I presupposti e le motivazioni
Il diritto di sciopero è disciplinato dalla Costituzione italiana ed è un diritto di tutti i lavoratori subordinati, sia nel settore pubblico che in quello privato. Condizione necessaria è l'interesse comune dei lavoratori. Lo sciopero è legittimo anche in assenza di una proclamazione ufficiale da parte di un sindacato: i lavoratori possono coordinarsi autonomamente e decidere collettivamente l’astensione dal lavoro.

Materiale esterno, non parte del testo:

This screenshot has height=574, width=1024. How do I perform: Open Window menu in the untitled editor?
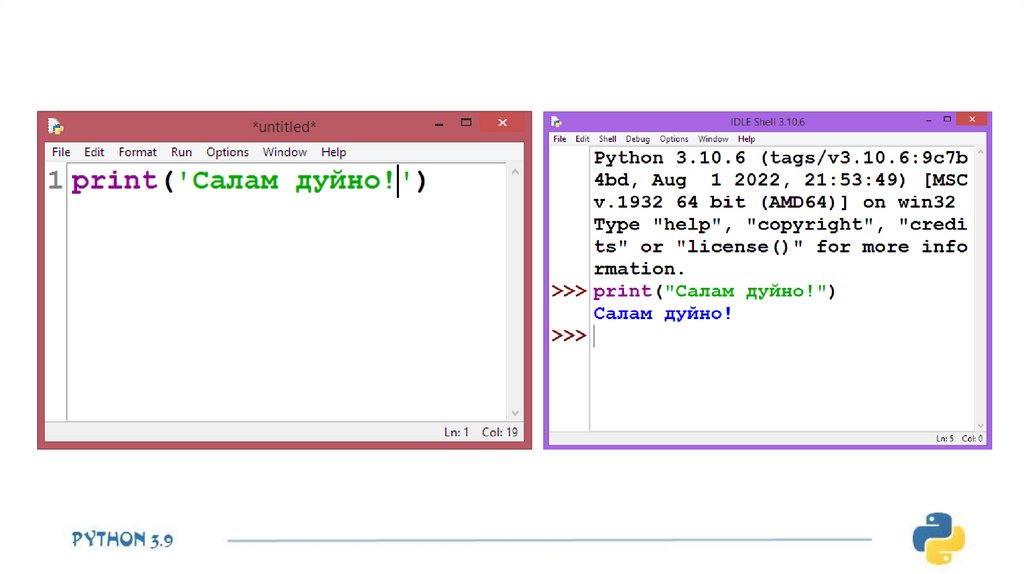pyautogui.click(x=284, y=152)
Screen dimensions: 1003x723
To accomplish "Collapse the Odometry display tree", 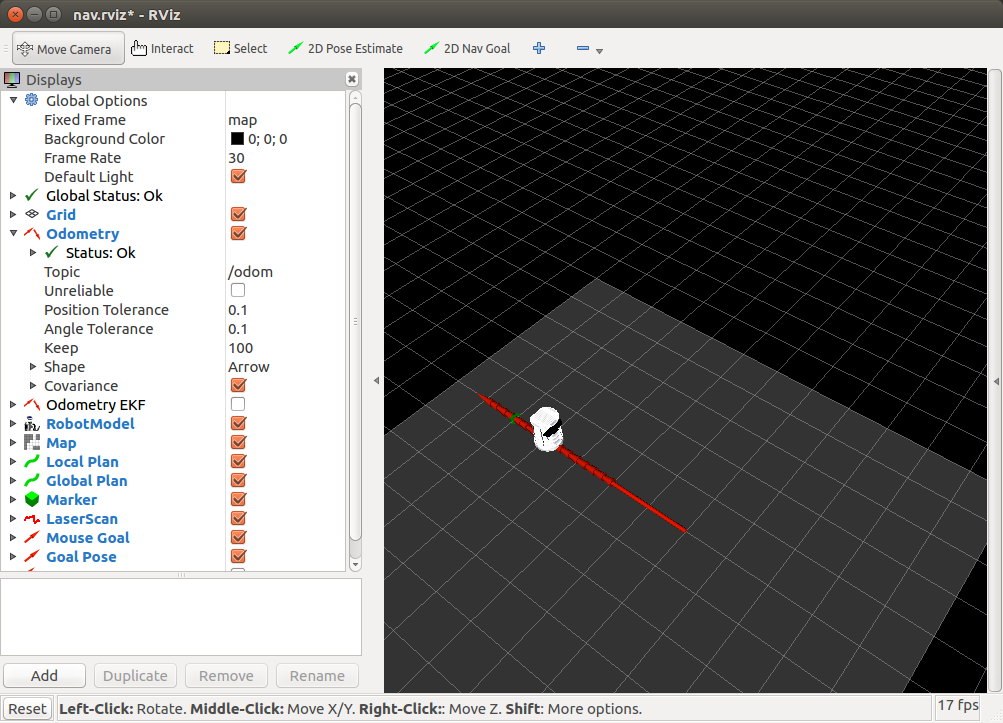I will click(x=13, y=233).
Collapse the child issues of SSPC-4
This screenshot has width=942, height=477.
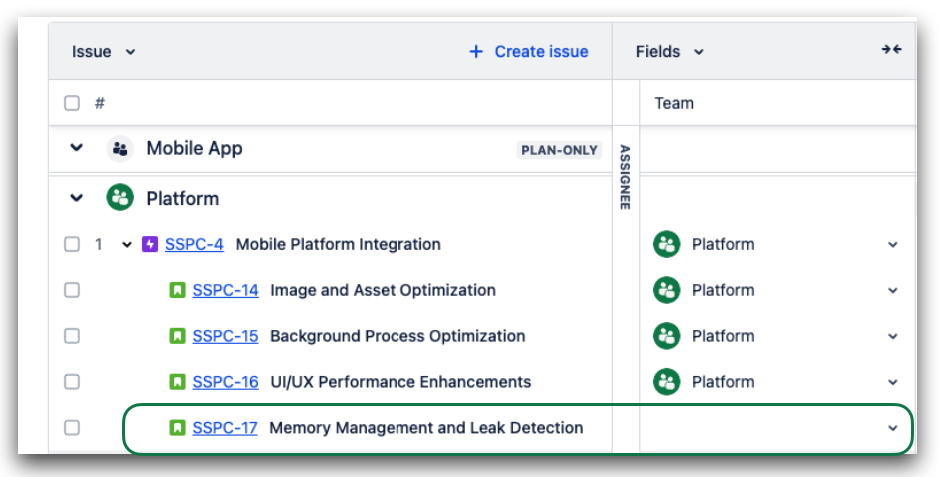127,245
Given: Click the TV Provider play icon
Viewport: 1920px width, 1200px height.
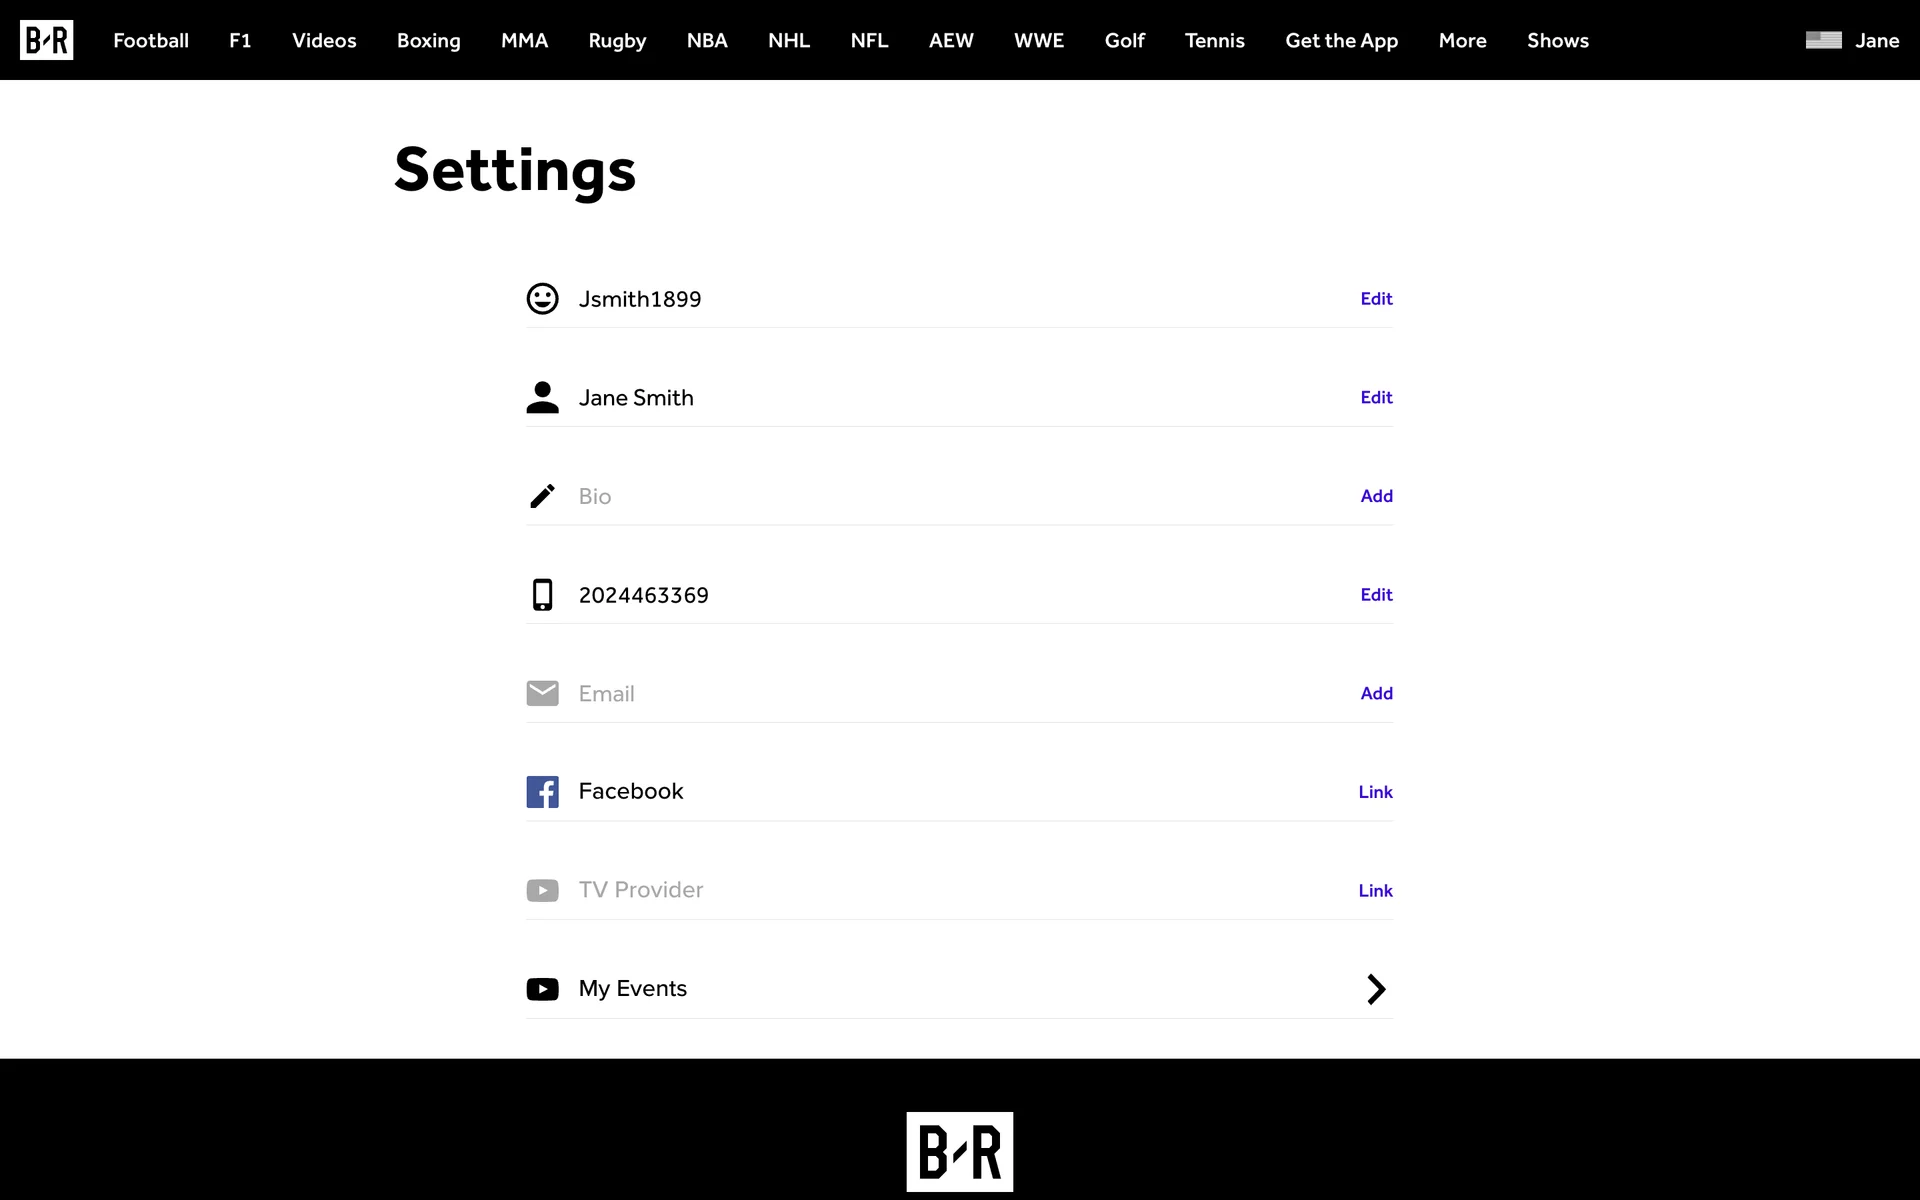Looking at the screenshot, I should coord(542,890).
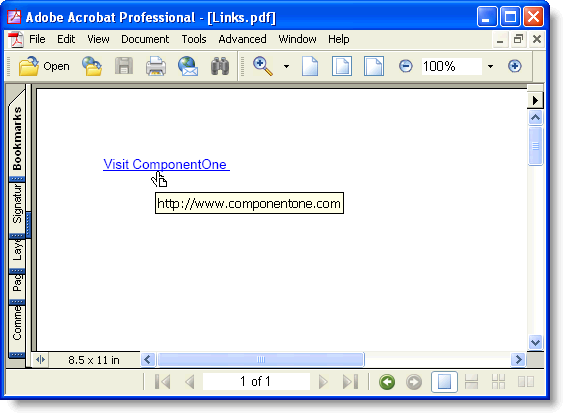Expand the zoom tool dropdown arrow
566x416 pixels.
coord(286,66)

Lo sciopero si pone l’obiettivo di migliorare le condizioni di lavoro. Tuttavia, puó essere indetto anche per altre motivazioni, si pensi alla protesta politica o alla solidarietà ad altre categorie professionali. Puó trattarsi di scopi a rilevanza locale, nazionale o internazionale.
I limiti
Al contempo esistono limiti ben definiti al suo esercizio: gli scioperi non devono mettere in pericolo l’ordine costituzionale. Sono vietati gli incitamenti alla violenza, i sabotaggi, i blocchi e le occupazioni aziendali. Anche altri diritti fondamentali non devono essere limitati in modo sproporzionato.
Chi sciopera deve rispettare le regole vigenti. In particolare, nei servizi pubblici essenziali – come sanità, sicurezza o trasporti – lo sciopero deve essere annunciato almeno dieci giorni prima e devono essere garantiti i servizi minimi. Un’apposita Commissione di Garanzia vigila sul rispetto di tali obblighi.
Anche per voi, in quanto datori di lavoro, esistono limiti: sono vietate misure che ostacolano o limitano il diritto di sciopero. Un licenziamento o un provvedimento disciplinare per la partecipazione a uno sciopero viene considerato un comportamento antisindacale “condotta antisindacale”.
La retribuzione e le conseguenze economiche
In linea generale, i lavoratori non percepiscono retribuzione durante lo sciopero. L’assenza è considerata non retribuita. I giorni di ferie, le ore di permesso (ROL), così come la tredicesima e la quattordicesima mensilità, vengono ridotti proporzionalmente. I giorni di sciopero non rientrano nel calcolo della base imponibile del TFR. Le giornate di sciopero vengono, invece, computate nell'anzianità di servizio.
| Retribuzione | Durante lo sciopero |
|---|---|
| Retribuzione giornaliera | non dovuta |
| Ferie / ROL | ridotte proporzionalmente |
| 13ª / 14ª mensilità | ridotte proporzionalmente |
| Anzianità di servizio | conteggio regolare |
| Trattamento di fine rapporto (TFR) | ridotto proporzionalmente |
Il diritto di sciopero tutela gli interessi dei lavoratori e richiede al contempo un comportamento responsabile da parte di tutti. Per voi, in quanto datori di lavoro, è fondamentale conoscere i vostri diritti e i vostri doveri in materia di sciopero. In questo modo sarete preparati nel caso in cui si verifichi uno sciopero nella vostra azienda. Con regole chiare e rispetto reciproco si crea una base solida per la collaborazione e la fiducia.